**TASK DETAILS**
Can you write out, word for word, the passage of the commentary on electing judges from "Judges chosen through" to "reasons for that."?

**SOURCE DOCUMENT**
·····
But here's where Pearce is completely, and undeniably, wrong.

Judges chosen through the merit selection system didn't set bail in the cases Pearce is referring to. That was actually done by commissioners — court employees who wouldn't be elected even if the entire merit system were overhauled under Pearce's plan.

No wonder we're forced to hear so much about poor dope-addled Judge Marquardt.


Despite my inherent cynicism, I have a hard time believing this is going to go anywhere.

There are a few reasons for that.

One is that Pearce's proposed changes would cost an estimated $17 million in Clean Elections money. That's a ridiculous waste, even for people who believe in Clean Elections.

The other reason is that so many people in Arizona are transplants. Some of us have lived under the thumb of elected judges — and we know just how screwy that system can be.

Back in Cleveland, where I'm from, it was common knowledge that you had to be a Corrigan or an O'Malley to be elected judge. Didn't matter how lousy your credentials or how slow your intellect. In the ridiculously long ballots we got stuck with every election, everyone knew that large quantities of Clevelanders would simply look for Irish surnames and check the boxes accordingly.

And the Corrigan problem was nothing compared to the corruption issue.

In Ohio, races became so expensive that Supreme Court candidates routinely were forced to raise more money than candidates for governor — and faced "Swift Boat"-style ads from hostile advocacy groups on top of whatever their opponent funded. Even the most political Ohio residents got sick of seeing commercial after commercial depicting various justices as on the take, or in favor of child molesting, or just plain evil.

Most of the financing came from lawyers and political action groups with business before the court, and the result was troubling to anyone who cares about justice. The justices never bothered to recuse themselves from cases in which they'd taken money from the litigants, and they didn't seem too eager to bend over backwards to prove they couldn't be bought, either. In 2006, the New York Times found that one justice ruled in favor of his contributors a staggering 91 percent of the time.

That's not an appearance of a conflict of interest; it literally is a conflict of interest, of gigantic proportions. Of course we want judges accountable to the people, but we don't want judges too accountable to people, particularly not people with chicanery on their minds.
·····
**SOURCE INFORMATION**

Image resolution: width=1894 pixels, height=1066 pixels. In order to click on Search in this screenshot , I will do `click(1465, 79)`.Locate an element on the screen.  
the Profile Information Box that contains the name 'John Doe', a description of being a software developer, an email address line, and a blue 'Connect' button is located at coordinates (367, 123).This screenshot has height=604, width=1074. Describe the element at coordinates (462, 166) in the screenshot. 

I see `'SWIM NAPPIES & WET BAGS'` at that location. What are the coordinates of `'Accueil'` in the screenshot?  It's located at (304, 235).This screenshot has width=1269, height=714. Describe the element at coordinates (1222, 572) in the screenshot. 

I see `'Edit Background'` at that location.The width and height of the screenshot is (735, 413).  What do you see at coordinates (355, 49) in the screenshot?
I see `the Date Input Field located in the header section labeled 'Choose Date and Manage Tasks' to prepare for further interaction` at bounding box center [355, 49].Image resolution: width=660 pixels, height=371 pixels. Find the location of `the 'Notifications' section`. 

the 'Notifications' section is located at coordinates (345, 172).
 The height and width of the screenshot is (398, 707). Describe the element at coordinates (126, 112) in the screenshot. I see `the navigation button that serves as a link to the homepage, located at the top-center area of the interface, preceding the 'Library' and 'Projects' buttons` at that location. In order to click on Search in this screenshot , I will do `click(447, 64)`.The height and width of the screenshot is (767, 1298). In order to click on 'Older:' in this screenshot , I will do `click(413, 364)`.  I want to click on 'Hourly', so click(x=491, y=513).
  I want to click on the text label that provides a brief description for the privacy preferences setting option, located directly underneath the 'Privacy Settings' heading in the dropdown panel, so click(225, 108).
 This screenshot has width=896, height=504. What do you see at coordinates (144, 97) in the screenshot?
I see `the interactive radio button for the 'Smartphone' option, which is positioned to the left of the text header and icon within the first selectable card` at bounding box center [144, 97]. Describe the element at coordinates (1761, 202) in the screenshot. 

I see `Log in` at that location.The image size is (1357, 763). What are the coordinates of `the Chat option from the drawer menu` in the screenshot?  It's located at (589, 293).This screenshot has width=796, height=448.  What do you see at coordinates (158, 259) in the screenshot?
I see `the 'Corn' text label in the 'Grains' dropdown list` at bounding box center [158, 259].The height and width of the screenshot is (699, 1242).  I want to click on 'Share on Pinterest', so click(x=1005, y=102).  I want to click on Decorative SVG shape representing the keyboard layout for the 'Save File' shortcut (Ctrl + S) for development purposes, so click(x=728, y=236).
·····
**WRITTEN RESPONSE**
Judges chosen through the merit selection system didn't set bail in the cases Pearce is referring to. That was actually done by commissioners — court employees who wouldn't be elected even if the entire merit system were overhauled under Pearce's plan.

No wonder we're forced to hear so much about poor dope-addled Judge Marquardt.


Despite my inherent cynicism, I have a hard time believing this is going to go anywhere.

There are a few reasons for that.